I know you are still quite new there, but do you feel connected to the Chicago literary community? Do you feel like it is very different than the community/communities you were a part of in New York?
KL: I love having friends who don’t want to talk about poetry.
GM: Haha. Right?
KL: It’s great to go out and remember the rest of the world. That said, I isolated myself the last few years and feel like I missed out on a lot of opportunities to experience things in New York. I went to very few events and didn’t make poetry part of my social life. But I also didn’t own a hairbrush that whole time, so I had bigger problems than poetry readings.
Currently I’m just trying to get my stuff out of boxes still, and as I make progress on that I’m widening my radius of exploration. I was also sick for more than two weeks, so I lost a chunk of summer to that. So much to do! I hereby resolve to go to more events. I had a great time reading for Red Rover in June, hosted by Jen Karmin and Laura Goldstein and reading with Becca Klaver, CM Burroughs, and Melissa Severin. That was a great way to be welcomed to the city.
Should we wind this down with a standard question? What are you reading now? (Besides for book club!)
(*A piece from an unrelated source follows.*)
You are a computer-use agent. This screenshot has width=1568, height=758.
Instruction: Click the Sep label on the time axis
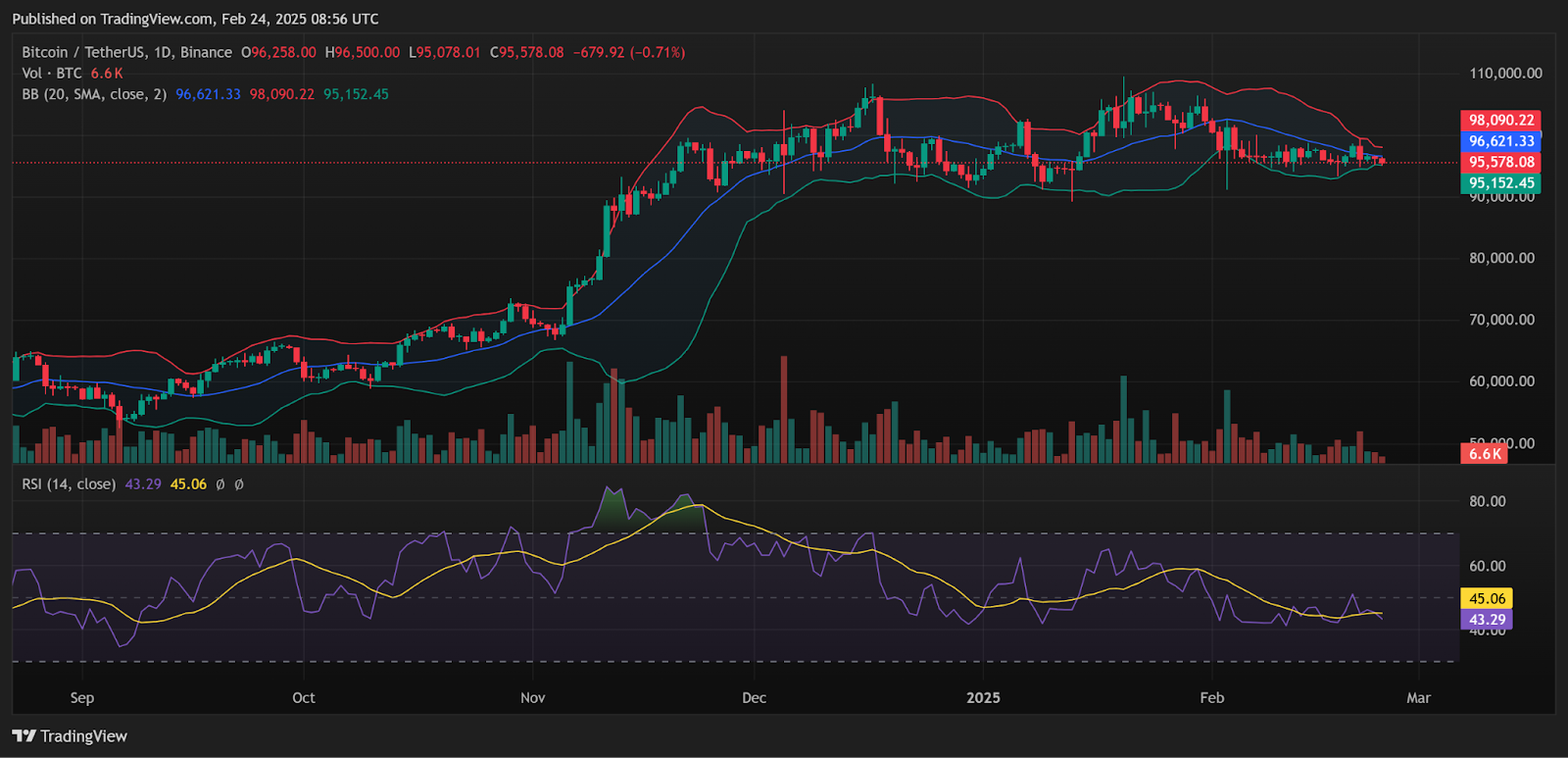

GM: I have been slowly reading and cherishing Diane di Prima’s Recollections of My Life as a Woman: The New York Years. I’ve been immersing myself in her work lately and am totally captivated by this memoir and di Prima’s total commitment to being a poet at all costs.
What are you reading now?
KL: I finally found my box of to-read-next books and I’m so excited to dig into Valerie Hsiung’s EFG and Samiya Bashir’s Field Theories. I’m also reading the Aerial issue on Lyn Hejinian in preparation for working on her forthcoming Belladonna book Positions of the Sun, coming out next year.
Gina Myers is the author of two full-length poetry collections, A Model Year and Hold It Down, as well as numerous chapbooks. Most recently, Barrelhouse published her chapbook Philadelphia (2016). Her poems and reviews have appeared in Big Lucks, The Brooklyn Rail, Hyperallergic, Fanzine, and the Poetry Project Newsletter, among other places. She lives and works in Philadelphia, PA.
Krystal Languell currently lives in Chicago, Illinois. She is the author of two books, Call the Catastrophists (BlazeVox, 2011) and Gray Market (1913 Press, 2016), and five chapbooks. She has been a recipient of a Poetry Project Emerge-Surface-Be fellowship and a Lower Manhattan Cultural Council workspace residency. She is a 2017 NYSCA/NYFA Artist Fellowship Finalist in Poetry. Recent work has appeared in American Poetry Review, Boston Review, the Academy of American Poets’ Poem-a-Day, and elsewhere.